(Stored data entries)
****************************************
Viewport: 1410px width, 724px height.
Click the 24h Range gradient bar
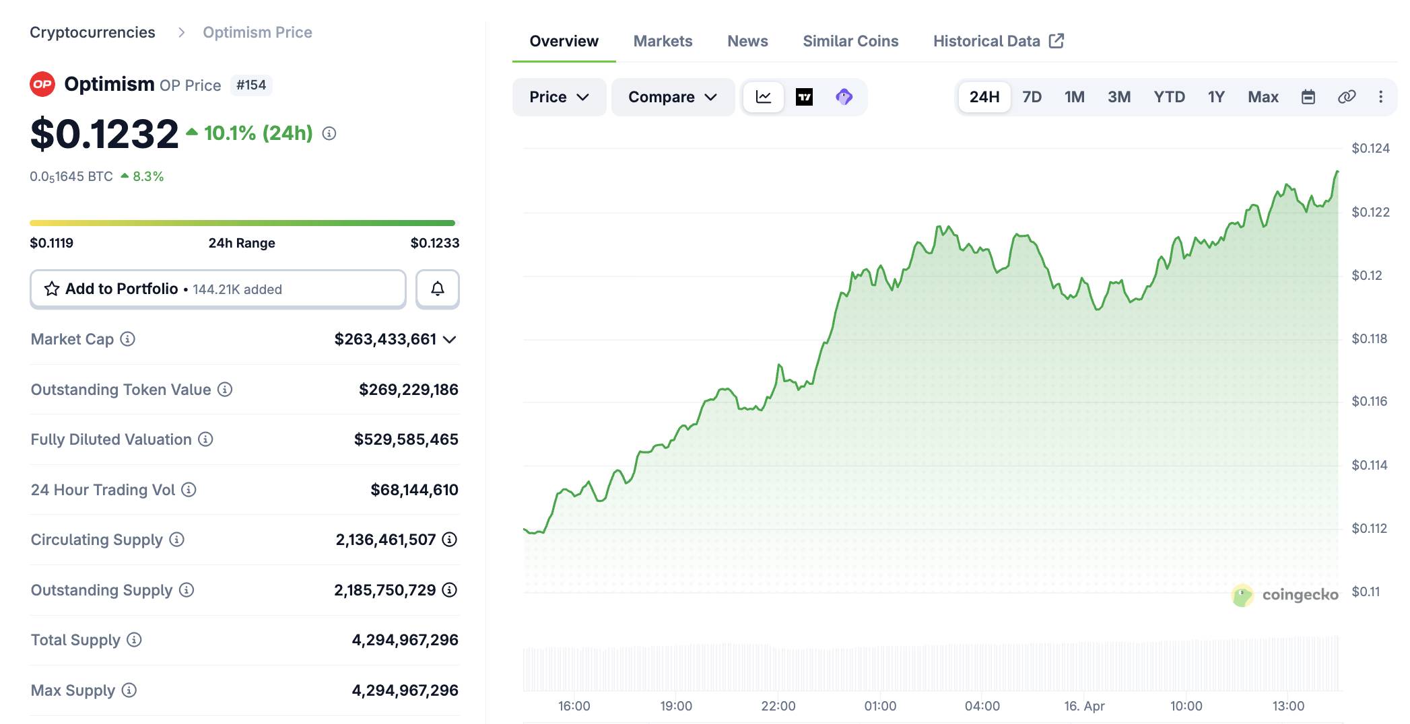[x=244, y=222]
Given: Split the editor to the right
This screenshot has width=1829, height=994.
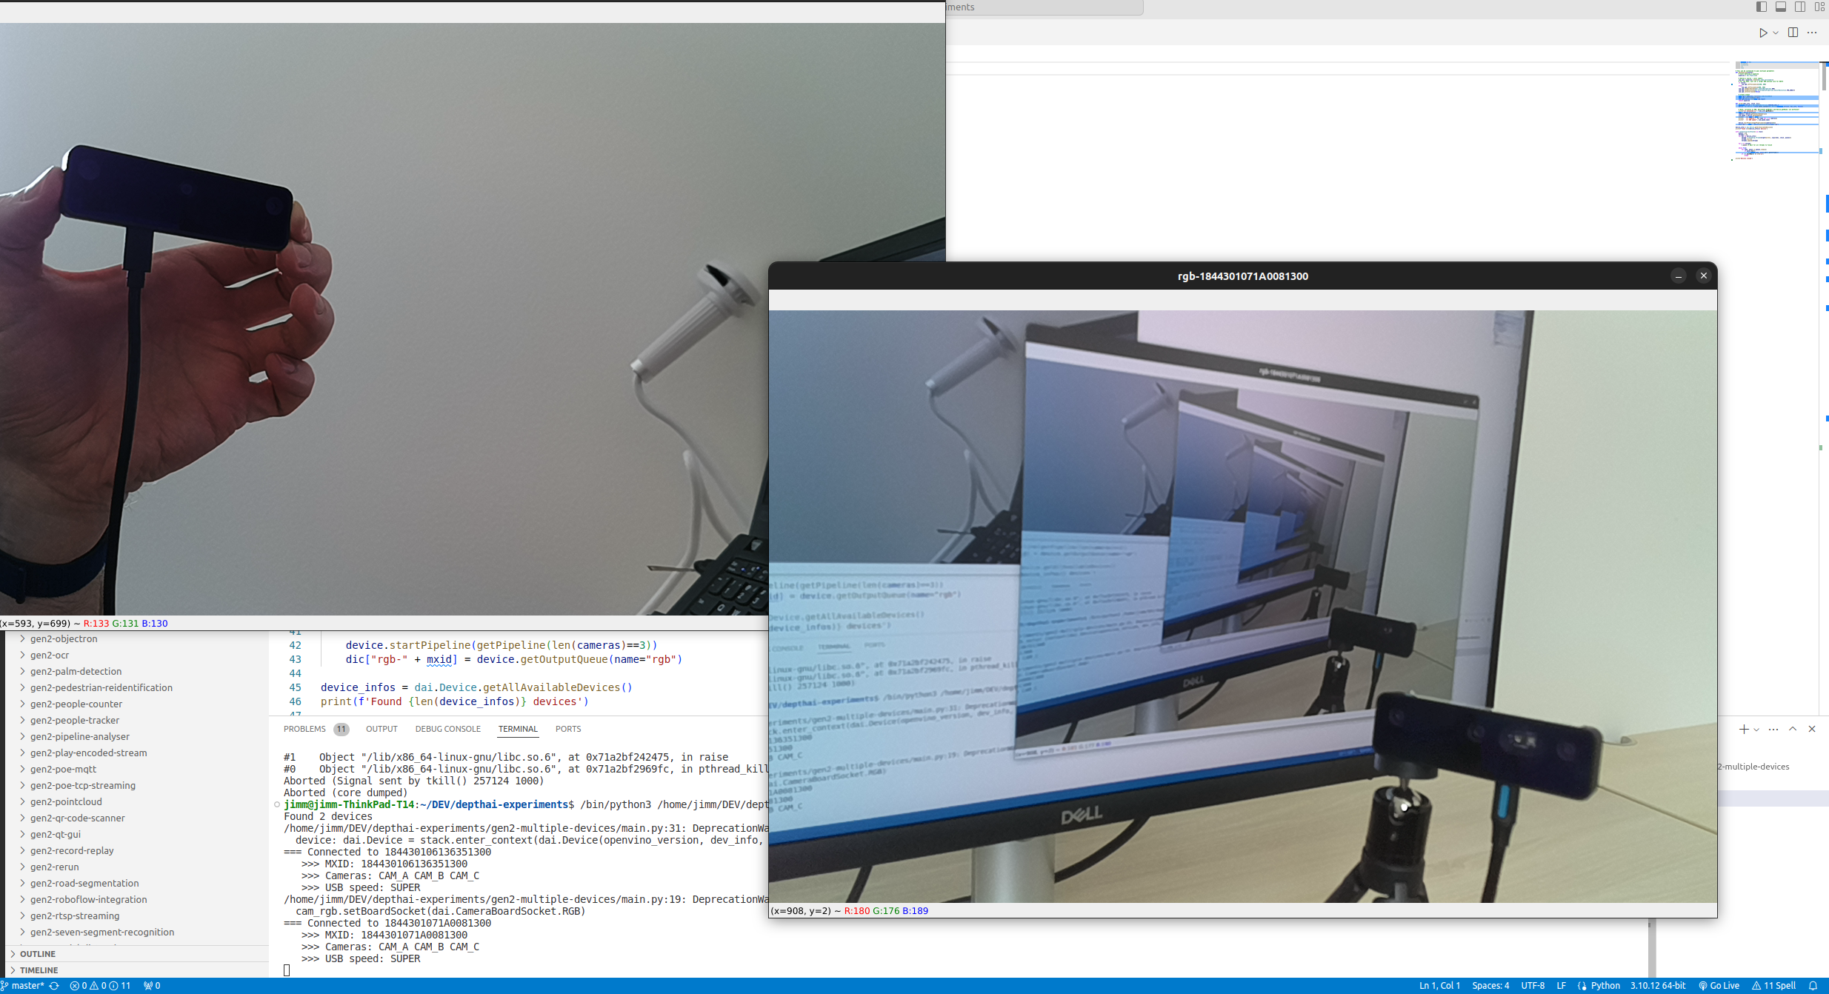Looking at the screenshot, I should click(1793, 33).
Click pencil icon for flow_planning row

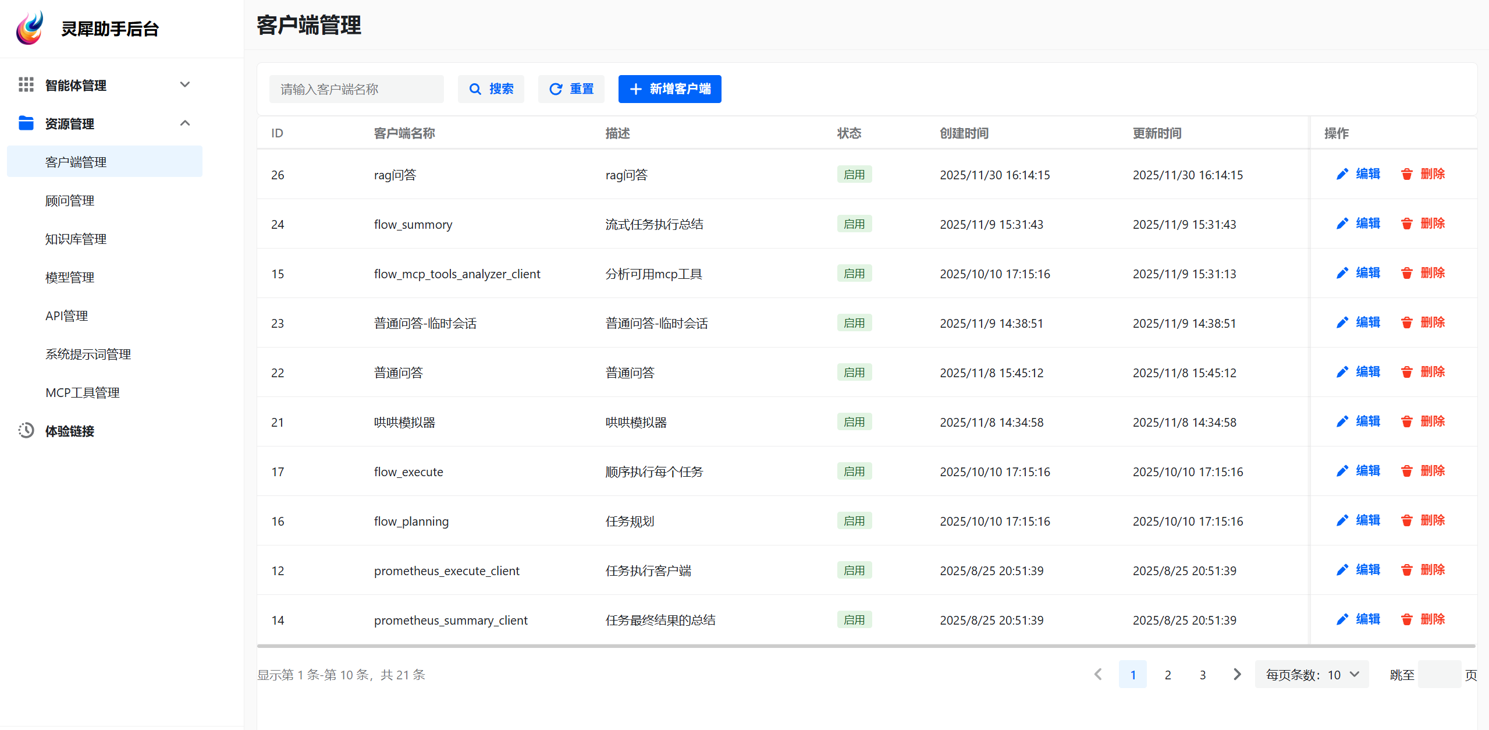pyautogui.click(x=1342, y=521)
****************************************
Work to complete: Verbatim repetition of the entries is required, excluding any pictures.

Exercise solution:
Viewport: 1410px width, 724px height.
Click the 24h Range gradient bar
[x=244, y=222]
Given: Split the editor to the right
This screenshot has width=1829, height=994.
Looking at the screenshot, I should click(1793, 33).
Click pencil icon for flow_planning row

pyautogui.click(x=1342, y=521)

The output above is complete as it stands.